> [DESCRIPTION OF THE TASK] Copy the records from their first line down to and including the line that contains "click(x=104, y=131)", reproducing each line unchanged.

> [EXTRACTED RECORDS]
****************************************

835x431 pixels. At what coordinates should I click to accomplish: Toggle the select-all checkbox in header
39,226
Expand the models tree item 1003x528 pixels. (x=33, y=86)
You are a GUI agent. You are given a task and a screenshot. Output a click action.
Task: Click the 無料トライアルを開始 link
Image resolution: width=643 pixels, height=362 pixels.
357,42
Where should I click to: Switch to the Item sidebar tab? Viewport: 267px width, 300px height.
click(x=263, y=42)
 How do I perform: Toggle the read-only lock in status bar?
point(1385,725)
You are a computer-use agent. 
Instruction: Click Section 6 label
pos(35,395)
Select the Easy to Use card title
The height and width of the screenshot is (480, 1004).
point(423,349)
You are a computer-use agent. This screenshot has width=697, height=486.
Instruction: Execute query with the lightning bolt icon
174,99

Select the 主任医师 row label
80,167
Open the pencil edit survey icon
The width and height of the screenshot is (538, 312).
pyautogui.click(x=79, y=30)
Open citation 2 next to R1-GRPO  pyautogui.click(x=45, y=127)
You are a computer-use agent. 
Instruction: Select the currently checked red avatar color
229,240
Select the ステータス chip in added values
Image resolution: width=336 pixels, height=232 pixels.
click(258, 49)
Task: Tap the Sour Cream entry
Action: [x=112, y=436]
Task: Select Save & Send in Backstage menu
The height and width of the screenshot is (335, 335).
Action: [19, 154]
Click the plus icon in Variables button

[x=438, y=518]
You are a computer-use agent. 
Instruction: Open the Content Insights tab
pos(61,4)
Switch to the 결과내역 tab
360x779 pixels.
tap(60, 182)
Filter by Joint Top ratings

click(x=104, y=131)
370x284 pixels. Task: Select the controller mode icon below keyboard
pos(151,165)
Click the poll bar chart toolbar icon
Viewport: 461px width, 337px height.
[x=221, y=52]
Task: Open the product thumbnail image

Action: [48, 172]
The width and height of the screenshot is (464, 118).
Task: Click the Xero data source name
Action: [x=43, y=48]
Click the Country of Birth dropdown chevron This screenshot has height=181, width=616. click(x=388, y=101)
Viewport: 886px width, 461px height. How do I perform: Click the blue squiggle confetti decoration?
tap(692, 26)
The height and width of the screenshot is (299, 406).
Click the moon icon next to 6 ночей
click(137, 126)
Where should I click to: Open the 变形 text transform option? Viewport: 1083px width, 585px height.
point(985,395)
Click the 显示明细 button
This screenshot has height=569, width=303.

****************************************

> [TASK SOLUTION]
835x431 pixels. At what coordinates should I click to accomplish: Toggle the select-all checkbox in header
39,226
Expand the models tree item 1003x528 pixels. (x=33, y=86)
You are a GUI agent. You are given a task and a screenshot. Output a click action.
Task: Click the 無料トライアルを開始 link
Image resolution: width=643 pixels, height=362 pixels.
357,42
Where should I click to: Switch to the Item sidebar tab? Viewport: 267px width, 300px height.
click(x=263, y=42)
 How do I perform: Toggle the read-only lock in status bar?
point(1385,725)
You are a computer-use agent. 
Instruction: Click Section 6 label
pos(35,395)
Select the Easy to Use card title
The height and width of the screenshot is (480, 1004).
point(423,349)
You are a computer-use agent. This screenshot has width=697, height=486.
Instruction: Execute query with the lightning bolt icon
174,99

Select the 主任医师 row label
80,167
Open the pencil edit survey icon
The width and height of the screenshot is (538, 312).
pyautogui.click(x=79, y=30)
Open citation 2 next to R1-GRPO  pyautogui.click(x=45, y=127)
You are a computer-use agent. 
Instruction: Select the currently checked red avatar color
229,240
Select the ステータス chip in added values
Image resolution: width=336 pixels, height=232 pixels.
click(258, 49)
Task: Tap the Sour Cream entry
Action: [x=112, y=436]
Task: Select Save & Send in Backstage menu
The height and width of the screenshot is (335, 335).
Action: [19, 154]
Click the plus icon in Variables button

[x=438, y=518]
You are a computer-use agent. 
Instruction: Open the Content Insights tab
pos(61,4)
Switch to the 결과내역 tab
360x779 pixels.
tap(60, 182)
Filter by Joint Top ratings

click(x=104, y=131)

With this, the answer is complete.